In 2019, a year after the murder, about fifty people joined in a commemorative rally. A friend of Vanesa declared: “we will keep on fighting, not only for Vanesa, but for every woman who works here, for trans people, for LGBTI people.” On her part, the co-president of Acceptess-T promised: “we won’t give up. We will have no rest until the murderers are condemned.”

== Investigation and judicial consequences ==
Thanks to the testimonies of Vanesa's colleagues and friends, the police were able to draw the profiles of the attackers. On Monday, August 20, 2018, five people, aged from 16 to 30 years old, were charged with "murder in organized band" and "theft and deterioration," they were consequently taken into custody before their trial. An anonymous witness identified and denounced the head of the gang to the investigators who tapped his phone. The 25-year-old man was arrested at his home and joined the other five suspects in jail. Out of the 10 suspects, 9 were arrested within a month. Their age ranged from 16 to 30 years old and were of Egyptian and Syrian nationalities. At least two of them were unaccompanied minors and should have been under legal care when the crime occurred. In late 2018, Mahmoud K., designated as the shooter by the other suspects, was identified in Germany after a European bench warrant was issued, followed by a three-month hunt. He was arrested in January 2019 and then extradited to France. In May 2019, the murder weapon was found in the woods. The prosecutors sought to charge nine men for the murder. The trial opened in January 2022. On January 30, 2022, two men were sentenced to 22 years' imprisonment for organised murder, and the others were sentenced to three to six years' imprisonment.

== A consequence of French authorities' "fight against the prostitution system" ==
The murder of Vanesa Campos resparked the debate over the penalization of prostitution. In 2016, on the initiative of the minister of women's rights, Najat Vallaud-Belkacem who was strongly opposed to prostitution which she deemed necessarily a forced situation, the French parliament abolished soliciting as an offense and, for the first time in the history of the fight against prostitution in France, it introduced the penalization of clients. According to this new law, "aimed at reinforcing the fight against prostitution as a system," buying a prostitute's services was then punishable with a fine of €1,500 ($1,750), up to €3,750 for repeat offenders.
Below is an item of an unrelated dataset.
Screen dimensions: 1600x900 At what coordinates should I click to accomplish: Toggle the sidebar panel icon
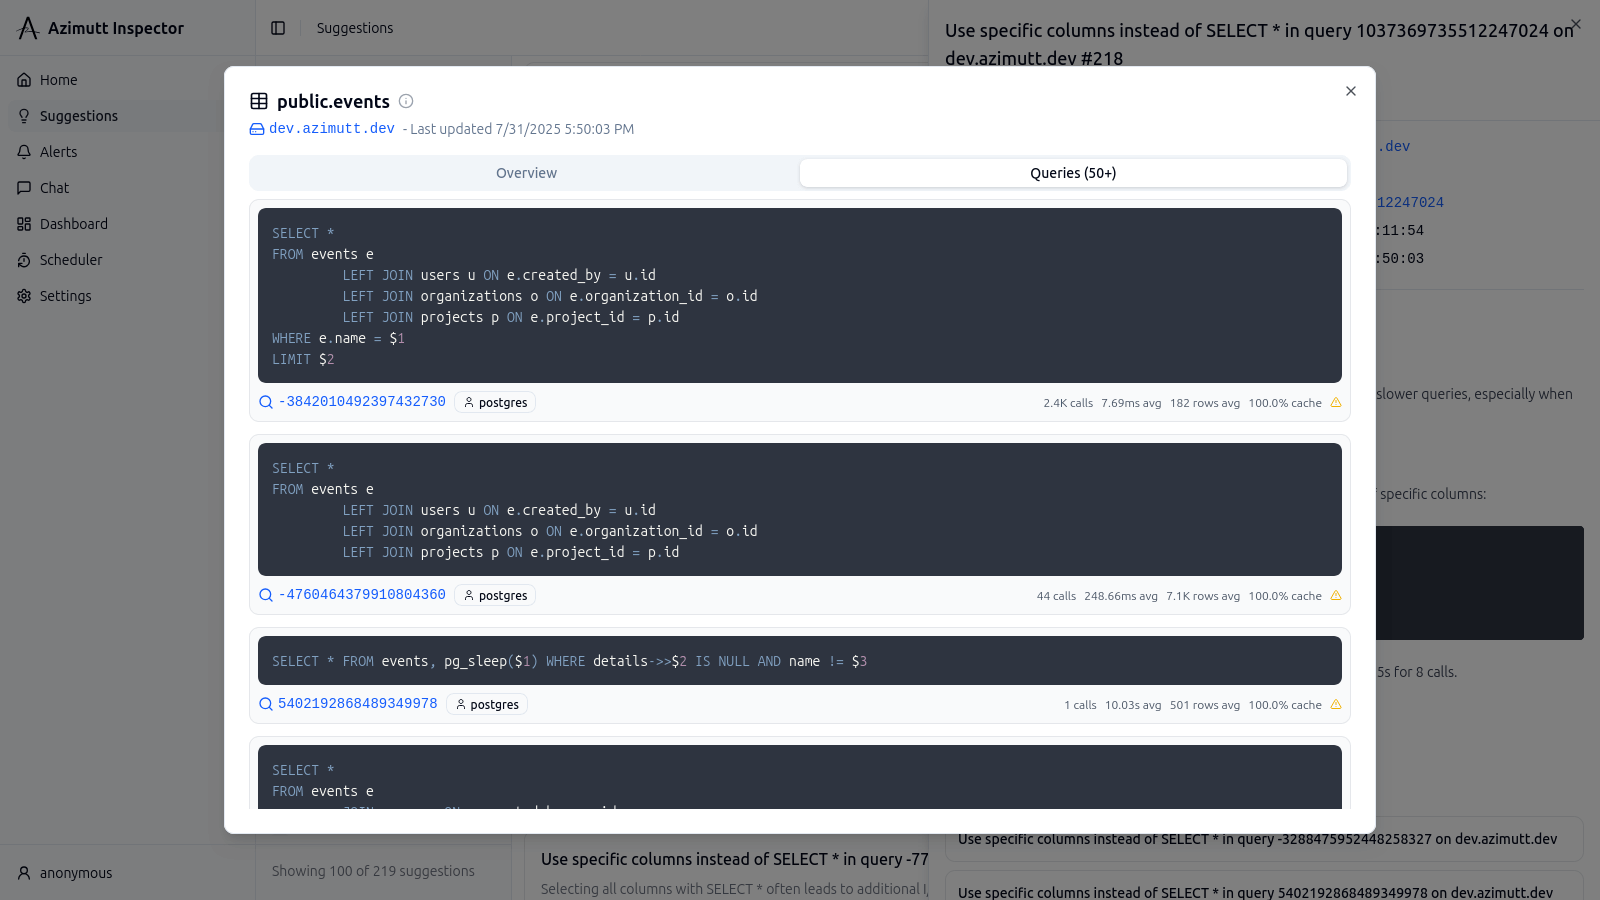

Organisations denounced the responsibility of political actors in the death of Vanesa Campos. According to sex workers, the consequences of the new law are numerous and highly harmful: prostitutes would now be forced to accept clients and practices they used to refuse, compelling them to hide in order to ensure the anonymity of their clients. As a consequence, prostitutes face ever more threatening clients, demanding unprotected sex and lower prices. A study led by two non-profits among 589 sex workers revealed that 88% of them are opposed to the law, and 78% saw their income decline, putting them in an ever more precarious situation. A 50-year-old prostitute told Le Monde that "for the past two years, there has been a wave of repeated aggressions, such a thing has been unseen so far," while Giovanna Rincon proclaims that "the law is 100% responsible for the death of Vanesa".